Even the government can’t conceal the raging inflation occuring in the U.S. and across the world today. But, Ben says not to worry. He can rectify the situation in 15 minutes by raising interest rates. When do you think he’ll be doing that?
Below is a link to the chart from the Bureau of Labor Statistics (BLS) showing the change in producer prices over the last year. The PPI went up 0.8% in January. For the mathematically challenged, that is an annualized rate of 9.6%. And, as you can see, this is not a one time thing. The annualized rate over the last three months is also 9.6%.
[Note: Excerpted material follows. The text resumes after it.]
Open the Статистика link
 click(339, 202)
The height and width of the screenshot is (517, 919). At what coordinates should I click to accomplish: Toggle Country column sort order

The amusing data point is food, which according to the BLS, only went up 0.3% in January. Those guys at the BLS are sooo funny. Their index shows virtually no food price inflation in the last year. As regular readers of my blog know, food prices are up 20% to 50% in the last year across the board.
So here is the skinny. Companies have two choices when their input prices rise 10%. They either pass them on to you or they absorb them and reduce their profits. Wall Street shills keep projecting ever increasing profits for corporate America. Ben and his minions keep projecting inflation of 2% for consumers. Who’s lying?
The truth is that your wages will continue to stagnate, the price of food and energy will continue to increase, and corporate profits will start to level off and decline. Sounds like the best time to buy stocks and a new home.